В импровизированном цеху уже кипела работа. Возле стены приличной горкой навалены крупные лисички. Все сборщицы давно вернулись и сидели на перевернутых ведрах, разрезая наполовину и тщательно промывая каждый гриб. Павел Андреевич топил березовыми поленьями печь, на которой булькал огромный бак с водой.
Чистые разрезанные грибы опускали партиями в кипяток, варили пятнадцать минут и дуршлагом отбрасывали в большую ванну с чистой водой, где лисички вымачивались два дня. Воду меняли утром и вечером. Затем грибы укладывали в бочку ровными слоями, пересыпали крупной солью, прокладывали специями. Использовали смородиновый лист, лист хрена, немного молотой гвоздики и эстрагона. Обязательно сыпали пригоршню заветной травы от бабы Маланьи. Добавляли немного свежей родниковой воды, для чего приходилось углубляться на полкилометра в лес, немного уксуса. Сверху клали гнет – тяжеленный камень. Работы было немало.
Сергей с Виктором целыми днями таскали воду, кололи дрова. Василий с бригадой, с раннего утра уходил в лес, принося до обеда огромное количество грибов. После обеда все дружно мыли, чистили лисички. Лилипут топил печь, отваривал продукт. Мужики подготавливали тару. Собрали тридцать первоклассных бочек, выскоблив со всех сторон до белизны. Наталья кормила и готовила на всю артель. Председатель осуществлял общее руководство. Через неделю кропотливой работы уже готовыми стояли три пузатые бочки. Для полной готовности должно было пройти не менее полутора месяцев, поэтому на каждой бочке в обязательном порядке выжигалось раскаленными клещами клеймо-дата.
Длинными, летними вечерами заниматься было нечем. Старые Плывуны принимали лишь два телевизионных канала, и то с сильными помехами. Местные жители все свободное время тратили на подсобное хозяйство, пасли и ухаживали за домашней скотиной, заготавливали сено на зиму. Целыми днями трудились на огородах, выращивая и обрабатывая овощи и картофель. Вите было скучно, хотя немного и помогал бабке Маланье наводить порядок в усадьбе. Сидел со стариками на завалинках, слушая воспоминания о прошлой жизни и обсуждая всякие политические события и безостановочные новости, обильно льющиеся с телеэкрана и радиоэфира. Курил крепчайший табак-самосад, которым его щедро угощали селяне.

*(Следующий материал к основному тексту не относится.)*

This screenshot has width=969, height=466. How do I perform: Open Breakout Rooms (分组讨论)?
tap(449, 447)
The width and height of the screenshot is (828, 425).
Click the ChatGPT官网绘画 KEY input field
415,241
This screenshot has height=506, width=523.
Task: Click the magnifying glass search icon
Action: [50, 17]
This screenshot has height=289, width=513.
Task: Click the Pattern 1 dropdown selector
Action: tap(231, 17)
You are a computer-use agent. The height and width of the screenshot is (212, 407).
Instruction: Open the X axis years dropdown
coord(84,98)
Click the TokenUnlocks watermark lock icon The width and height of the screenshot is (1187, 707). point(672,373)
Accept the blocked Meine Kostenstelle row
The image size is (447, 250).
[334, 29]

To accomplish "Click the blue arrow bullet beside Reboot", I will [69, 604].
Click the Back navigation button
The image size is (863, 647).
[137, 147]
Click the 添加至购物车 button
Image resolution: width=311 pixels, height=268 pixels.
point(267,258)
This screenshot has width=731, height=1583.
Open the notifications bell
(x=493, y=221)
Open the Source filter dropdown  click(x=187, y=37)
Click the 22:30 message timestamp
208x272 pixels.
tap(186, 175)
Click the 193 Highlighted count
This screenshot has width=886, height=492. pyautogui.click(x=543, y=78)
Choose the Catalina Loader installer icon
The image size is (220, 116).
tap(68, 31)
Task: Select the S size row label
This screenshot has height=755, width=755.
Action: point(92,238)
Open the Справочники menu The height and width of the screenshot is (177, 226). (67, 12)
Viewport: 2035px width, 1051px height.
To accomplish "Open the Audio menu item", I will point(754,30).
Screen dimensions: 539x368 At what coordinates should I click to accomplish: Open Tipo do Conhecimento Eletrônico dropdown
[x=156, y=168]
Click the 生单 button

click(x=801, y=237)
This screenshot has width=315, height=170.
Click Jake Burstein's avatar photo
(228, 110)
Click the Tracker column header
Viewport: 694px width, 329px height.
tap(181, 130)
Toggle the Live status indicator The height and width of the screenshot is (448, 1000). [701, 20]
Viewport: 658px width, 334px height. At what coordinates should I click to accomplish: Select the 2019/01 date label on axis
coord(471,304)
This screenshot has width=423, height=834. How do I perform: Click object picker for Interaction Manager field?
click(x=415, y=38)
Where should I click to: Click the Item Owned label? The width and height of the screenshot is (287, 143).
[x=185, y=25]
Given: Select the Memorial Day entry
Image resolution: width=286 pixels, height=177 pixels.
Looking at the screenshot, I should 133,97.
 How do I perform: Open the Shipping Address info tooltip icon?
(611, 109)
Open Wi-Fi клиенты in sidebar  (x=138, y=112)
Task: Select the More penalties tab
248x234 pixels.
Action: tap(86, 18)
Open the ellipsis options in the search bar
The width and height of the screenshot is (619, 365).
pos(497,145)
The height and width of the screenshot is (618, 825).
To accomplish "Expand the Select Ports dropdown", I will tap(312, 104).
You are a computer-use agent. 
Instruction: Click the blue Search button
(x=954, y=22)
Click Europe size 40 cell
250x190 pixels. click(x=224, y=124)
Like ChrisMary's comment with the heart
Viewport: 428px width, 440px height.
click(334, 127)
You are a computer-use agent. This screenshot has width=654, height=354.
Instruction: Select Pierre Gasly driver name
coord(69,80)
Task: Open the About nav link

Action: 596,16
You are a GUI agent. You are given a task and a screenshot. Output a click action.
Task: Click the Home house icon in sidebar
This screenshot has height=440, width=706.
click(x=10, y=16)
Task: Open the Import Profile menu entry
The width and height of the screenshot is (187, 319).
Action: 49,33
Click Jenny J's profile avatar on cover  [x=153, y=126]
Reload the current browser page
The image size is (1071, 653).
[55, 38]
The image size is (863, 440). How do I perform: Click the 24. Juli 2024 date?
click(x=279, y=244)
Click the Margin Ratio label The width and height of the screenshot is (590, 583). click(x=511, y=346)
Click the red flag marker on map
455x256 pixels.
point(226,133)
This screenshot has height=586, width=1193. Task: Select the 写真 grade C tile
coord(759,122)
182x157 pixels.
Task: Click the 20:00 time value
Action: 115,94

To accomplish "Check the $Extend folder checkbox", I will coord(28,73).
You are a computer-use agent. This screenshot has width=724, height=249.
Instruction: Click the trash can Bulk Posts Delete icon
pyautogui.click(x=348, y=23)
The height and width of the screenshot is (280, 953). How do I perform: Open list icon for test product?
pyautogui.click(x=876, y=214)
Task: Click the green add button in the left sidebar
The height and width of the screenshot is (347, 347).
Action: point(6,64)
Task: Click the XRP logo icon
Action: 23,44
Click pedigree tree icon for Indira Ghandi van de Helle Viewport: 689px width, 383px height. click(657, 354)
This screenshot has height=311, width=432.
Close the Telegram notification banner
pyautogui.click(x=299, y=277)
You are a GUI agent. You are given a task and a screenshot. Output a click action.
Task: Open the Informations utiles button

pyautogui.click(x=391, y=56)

После собирались тесной компанией у Натальи, и под стопку-другую жгучего самогона, резались в карты, закусывая разносолами и рассказывая друг другу всякие побасенки и небылицы. Хозяйка сидела подле Малыша, не спуская восторженных глаз с часто проигрывающего любвеобильного постояльца. Она все не могла нарадоваться негаданному счастью, понимая всю скоротечность момента. Еще более похорошела, расцвела, распустилась как чудесная лесная фиалка, как благоухающая хризантема сияла светлым ореолом, окружая любезного ухажера беззаветной лаской и бесконечной заботой. Как только за окном зажигались первые звезды, Наталья крепко обнимала кавалера и горячо шептала ему что-то. Энергичный селадон делал вид, будто занят игрой, но, как правило, доиграв партию, хватал обольстительницу на руки, и чуть покружив по избе, уносил до утра в спальню. Признавался, что такой горячей, искренней и преданной женщины никогда не встречал в своей жизни.